[AIM OF THE TASK]
Using the Trino tools reference, decide whether each statement agrees with it: (a) the trino_query limit parameter defaults to 1000; (b) the connection parameter of trino_query is required; (c) the TIMEOUT error code indicates invalid SQL syntax. Answer each with yes or no and quote the deciding words of the text.

[TEXT TO READ]
-- -- --
Skip to content

Tools API Reference

Complete specification for all MCP tools provided by mcp-data-platform.

Trino Tools

trino_query

Execute a SQL query against the Trino cluster.

Parameters:

Parameter Type Required Default Description
query string Yes - SQL query to execute
limit integer No 1000 Maximum rows to return (capped by max_limit config)
connection string No first configured Trino connection name

Response Schema:

{
  "columns": [
    {"name": "column_name", "type": "varchar"}
  ],
  "rows": [
    ["value1", "value2"]
  ],
  "row_count": 100,
  "execution_time_ms": 250,
  "query_id": "20240115_123456_00001_xxxxx"
}

Enrichment (when enabled):

{
  "semantic_context": {
    "description": "Table description from DataHub",
    "owners": [{"name": "Team Name", "type": "group"}],
    "tags": ["tag1", "tag2"],
    "domain": {"name": "Domain Name"},
    "quality_score": 0.95,
    "deprecation": null
  }
}

Error Codes:

Code Cause
SYNTAX_ERROR Invalid SQL syntax
TABLE_NOT_FOUND Referenced table doesn't exist
PERMISSION_DENIED Insufficient privileges
TIMEOUT Query exceeded timeout

trino_explain

Get the execution plan for a SQL query.
-- -- --
[SUPPLIED INFORMATION]
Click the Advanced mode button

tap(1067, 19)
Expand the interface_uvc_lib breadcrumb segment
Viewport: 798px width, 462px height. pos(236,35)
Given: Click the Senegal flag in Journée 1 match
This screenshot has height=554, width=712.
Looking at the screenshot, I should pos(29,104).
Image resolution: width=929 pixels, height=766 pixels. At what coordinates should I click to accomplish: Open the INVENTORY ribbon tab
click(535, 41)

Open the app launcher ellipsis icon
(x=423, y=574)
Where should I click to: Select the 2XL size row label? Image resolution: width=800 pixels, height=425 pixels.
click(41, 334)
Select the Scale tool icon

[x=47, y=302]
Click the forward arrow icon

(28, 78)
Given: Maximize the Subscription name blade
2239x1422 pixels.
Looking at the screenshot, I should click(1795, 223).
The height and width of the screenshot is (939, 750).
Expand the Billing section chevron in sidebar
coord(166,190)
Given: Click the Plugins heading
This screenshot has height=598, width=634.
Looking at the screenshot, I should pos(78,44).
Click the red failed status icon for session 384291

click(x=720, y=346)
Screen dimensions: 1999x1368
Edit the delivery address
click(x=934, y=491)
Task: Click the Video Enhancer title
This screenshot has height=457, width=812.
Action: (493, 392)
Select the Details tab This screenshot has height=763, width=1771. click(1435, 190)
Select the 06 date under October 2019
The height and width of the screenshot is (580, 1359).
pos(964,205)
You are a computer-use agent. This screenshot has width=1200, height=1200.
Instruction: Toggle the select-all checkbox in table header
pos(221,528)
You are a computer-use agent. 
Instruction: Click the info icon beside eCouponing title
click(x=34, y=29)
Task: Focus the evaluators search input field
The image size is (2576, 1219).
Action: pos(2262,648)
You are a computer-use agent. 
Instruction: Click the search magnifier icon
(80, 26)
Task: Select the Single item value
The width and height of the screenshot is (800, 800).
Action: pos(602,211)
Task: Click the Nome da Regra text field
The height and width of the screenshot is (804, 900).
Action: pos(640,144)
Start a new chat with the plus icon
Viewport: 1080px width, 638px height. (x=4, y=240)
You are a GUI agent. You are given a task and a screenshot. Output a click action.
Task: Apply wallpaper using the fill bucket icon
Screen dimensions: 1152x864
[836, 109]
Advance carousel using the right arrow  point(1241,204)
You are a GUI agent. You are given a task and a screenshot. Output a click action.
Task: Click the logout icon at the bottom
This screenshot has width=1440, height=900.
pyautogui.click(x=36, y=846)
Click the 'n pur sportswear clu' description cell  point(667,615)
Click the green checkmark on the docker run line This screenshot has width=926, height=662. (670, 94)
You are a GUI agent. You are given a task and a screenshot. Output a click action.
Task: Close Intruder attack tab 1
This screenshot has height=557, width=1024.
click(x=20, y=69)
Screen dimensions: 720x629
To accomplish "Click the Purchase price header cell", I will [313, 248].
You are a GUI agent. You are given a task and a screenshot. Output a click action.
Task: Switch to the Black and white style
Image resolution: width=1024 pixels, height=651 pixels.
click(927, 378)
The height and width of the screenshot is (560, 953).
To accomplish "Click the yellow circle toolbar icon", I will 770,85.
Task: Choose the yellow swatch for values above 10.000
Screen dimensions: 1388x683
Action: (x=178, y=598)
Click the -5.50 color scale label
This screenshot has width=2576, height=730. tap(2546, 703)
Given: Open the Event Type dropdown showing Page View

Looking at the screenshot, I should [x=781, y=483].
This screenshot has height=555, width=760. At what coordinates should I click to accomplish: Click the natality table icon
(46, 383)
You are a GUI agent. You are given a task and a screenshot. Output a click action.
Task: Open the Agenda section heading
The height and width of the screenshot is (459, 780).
-- -- --
[ANSWER TO THIS PROBLEM]
(a) Yes: "limit integer No 1000"
(b) No: "connection string No first configured"
(c) No: "TIMEOUT Query exceeded timeout"